To search LAION, we first need to create an index for its texts. You can find a 16 GB FAISS index processed by us here or follow the next steps to obtain your index with desired properties:

  1. Run calc_and_store_clip_text_embeddings.py to obtain an initial set of LAION text embeddings.
  2. Run build_initial_text_index.py to initiate a FAISS index.
  3. Run calc_and_store_clip_text_embeddings_in_faiss_index.py repetitively on all or some of the LAION-400M 32 parts to update the index. Whether you downloaded our processed index or created your own index, you can use notebook demo_query_faiss_index.ipynb to test the index.

Given a text index, run the following command to search the index for most similar texts to ImageNet captions:

python scripts/searchtext/find_most_similar_texts_to_texts.py \
--dataframe_path "imagenet-captions/imagenet_captions.parquet" \
--gpu_id 0

If you created your own index, change the default values of --indices_path and --faiss_index_path accordingly. We recommend using a single GPU for this step. The results will go under laion400m/processed/ilsvrc_labels.

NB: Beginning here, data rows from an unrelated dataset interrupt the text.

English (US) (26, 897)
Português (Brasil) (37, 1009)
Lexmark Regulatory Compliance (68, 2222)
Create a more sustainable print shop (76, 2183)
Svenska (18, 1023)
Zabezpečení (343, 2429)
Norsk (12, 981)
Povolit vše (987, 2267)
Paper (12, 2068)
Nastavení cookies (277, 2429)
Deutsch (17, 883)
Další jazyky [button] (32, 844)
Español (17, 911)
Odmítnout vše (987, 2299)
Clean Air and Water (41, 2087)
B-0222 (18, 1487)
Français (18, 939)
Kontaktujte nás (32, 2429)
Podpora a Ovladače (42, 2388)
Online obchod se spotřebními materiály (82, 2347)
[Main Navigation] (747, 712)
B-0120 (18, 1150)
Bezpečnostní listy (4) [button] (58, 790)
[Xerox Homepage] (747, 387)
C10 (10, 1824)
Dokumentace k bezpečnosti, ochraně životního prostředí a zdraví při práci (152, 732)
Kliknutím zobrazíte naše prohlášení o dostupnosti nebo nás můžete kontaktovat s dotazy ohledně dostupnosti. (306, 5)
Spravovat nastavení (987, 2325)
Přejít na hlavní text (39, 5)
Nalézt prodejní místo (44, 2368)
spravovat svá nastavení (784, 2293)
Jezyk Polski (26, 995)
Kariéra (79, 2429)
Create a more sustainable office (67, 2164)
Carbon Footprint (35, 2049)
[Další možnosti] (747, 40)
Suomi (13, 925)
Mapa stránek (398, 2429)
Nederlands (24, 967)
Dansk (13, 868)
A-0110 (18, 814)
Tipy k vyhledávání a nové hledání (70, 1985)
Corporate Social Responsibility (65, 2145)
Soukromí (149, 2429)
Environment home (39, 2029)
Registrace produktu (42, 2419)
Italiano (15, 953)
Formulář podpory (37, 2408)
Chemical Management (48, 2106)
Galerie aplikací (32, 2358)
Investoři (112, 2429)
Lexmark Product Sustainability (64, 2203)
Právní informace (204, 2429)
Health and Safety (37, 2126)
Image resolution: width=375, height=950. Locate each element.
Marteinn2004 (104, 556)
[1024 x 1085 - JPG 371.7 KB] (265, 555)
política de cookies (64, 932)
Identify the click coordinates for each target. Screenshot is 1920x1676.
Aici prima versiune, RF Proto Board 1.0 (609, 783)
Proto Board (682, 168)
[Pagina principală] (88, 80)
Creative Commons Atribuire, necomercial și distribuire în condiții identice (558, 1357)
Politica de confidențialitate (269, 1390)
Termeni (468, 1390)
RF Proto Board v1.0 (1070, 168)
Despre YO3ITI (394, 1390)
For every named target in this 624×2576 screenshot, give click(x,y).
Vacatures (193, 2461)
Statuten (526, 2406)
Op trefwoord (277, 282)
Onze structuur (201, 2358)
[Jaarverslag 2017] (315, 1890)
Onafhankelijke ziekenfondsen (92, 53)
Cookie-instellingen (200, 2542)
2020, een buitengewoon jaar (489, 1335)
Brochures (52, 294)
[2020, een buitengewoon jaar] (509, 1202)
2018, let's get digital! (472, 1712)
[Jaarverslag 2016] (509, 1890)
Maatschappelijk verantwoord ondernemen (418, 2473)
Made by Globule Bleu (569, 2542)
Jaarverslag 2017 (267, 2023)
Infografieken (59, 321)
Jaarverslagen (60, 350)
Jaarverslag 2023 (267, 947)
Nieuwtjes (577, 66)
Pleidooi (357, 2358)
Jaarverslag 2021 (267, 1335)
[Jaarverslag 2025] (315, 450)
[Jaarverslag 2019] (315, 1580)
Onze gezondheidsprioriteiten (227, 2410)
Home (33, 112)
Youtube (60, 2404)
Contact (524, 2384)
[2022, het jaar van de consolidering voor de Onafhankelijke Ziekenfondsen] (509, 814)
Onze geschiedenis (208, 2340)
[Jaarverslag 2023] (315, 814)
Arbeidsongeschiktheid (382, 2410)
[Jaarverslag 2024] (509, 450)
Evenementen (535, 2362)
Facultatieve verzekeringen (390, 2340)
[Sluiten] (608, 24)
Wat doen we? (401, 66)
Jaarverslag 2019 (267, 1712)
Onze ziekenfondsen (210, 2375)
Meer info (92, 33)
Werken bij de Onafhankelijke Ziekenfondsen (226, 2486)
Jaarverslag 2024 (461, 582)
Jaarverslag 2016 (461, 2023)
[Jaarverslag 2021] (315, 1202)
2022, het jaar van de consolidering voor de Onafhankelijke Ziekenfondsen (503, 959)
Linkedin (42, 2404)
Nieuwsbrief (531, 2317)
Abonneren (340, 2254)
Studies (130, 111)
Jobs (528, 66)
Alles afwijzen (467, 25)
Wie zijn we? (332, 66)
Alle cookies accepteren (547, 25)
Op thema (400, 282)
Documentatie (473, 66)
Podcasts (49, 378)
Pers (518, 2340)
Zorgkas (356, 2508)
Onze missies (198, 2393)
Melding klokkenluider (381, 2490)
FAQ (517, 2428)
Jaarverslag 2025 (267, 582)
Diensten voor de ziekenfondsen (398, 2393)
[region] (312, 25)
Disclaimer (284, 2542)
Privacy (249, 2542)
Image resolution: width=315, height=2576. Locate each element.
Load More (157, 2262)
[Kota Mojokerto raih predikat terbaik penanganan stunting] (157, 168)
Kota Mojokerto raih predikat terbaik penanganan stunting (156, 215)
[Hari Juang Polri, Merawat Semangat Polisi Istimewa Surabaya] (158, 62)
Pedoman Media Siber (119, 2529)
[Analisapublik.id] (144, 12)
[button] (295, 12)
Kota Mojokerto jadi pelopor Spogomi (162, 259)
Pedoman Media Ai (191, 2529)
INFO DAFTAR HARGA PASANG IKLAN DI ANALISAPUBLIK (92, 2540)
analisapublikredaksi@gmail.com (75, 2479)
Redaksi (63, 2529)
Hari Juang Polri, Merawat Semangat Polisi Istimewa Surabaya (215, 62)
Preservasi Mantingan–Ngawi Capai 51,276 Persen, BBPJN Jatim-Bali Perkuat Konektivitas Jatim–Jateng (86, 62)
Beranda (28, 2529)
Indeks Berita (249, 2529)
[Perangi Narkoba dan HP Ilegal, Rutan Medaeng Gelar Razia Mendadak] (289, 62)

To create a dataset from search results, run the following two commands:

python scripts/preprocess/find_wnid_to_laion_indices_local.py

python scripts/createdataset/subset_laion.py \
--labels_filter "wnid2laionindices(subset_ic_most_sim_txttxt).pkl" \
--method imagenet_captions_most_similar_text_to_texts \
--self_destruct

The --method parameter in the second command is solely for the consistent naming purpose. Setting --self_destruct ensures the original LAION files will be removed from the disk after process completion.

Now that we have created the new dataset, run the following command to obtain its intra-class similarity:

python scripts/calcsimilarity/calc_and_store_intra_class_image_similarities.py \
--labels_file_name "wnid2laionindices(subset_ic_most_sim_txttxt).pkl" \
--method imagenet_captions_most_similar_text_to_texts \
--do_sample --n_sample 100 \
--n_process_download 16 \
--gpu_id 0

Finally, follow notebook evaluate_distribution_of_similarities.ipynb to reproduce results of Sections 4.3.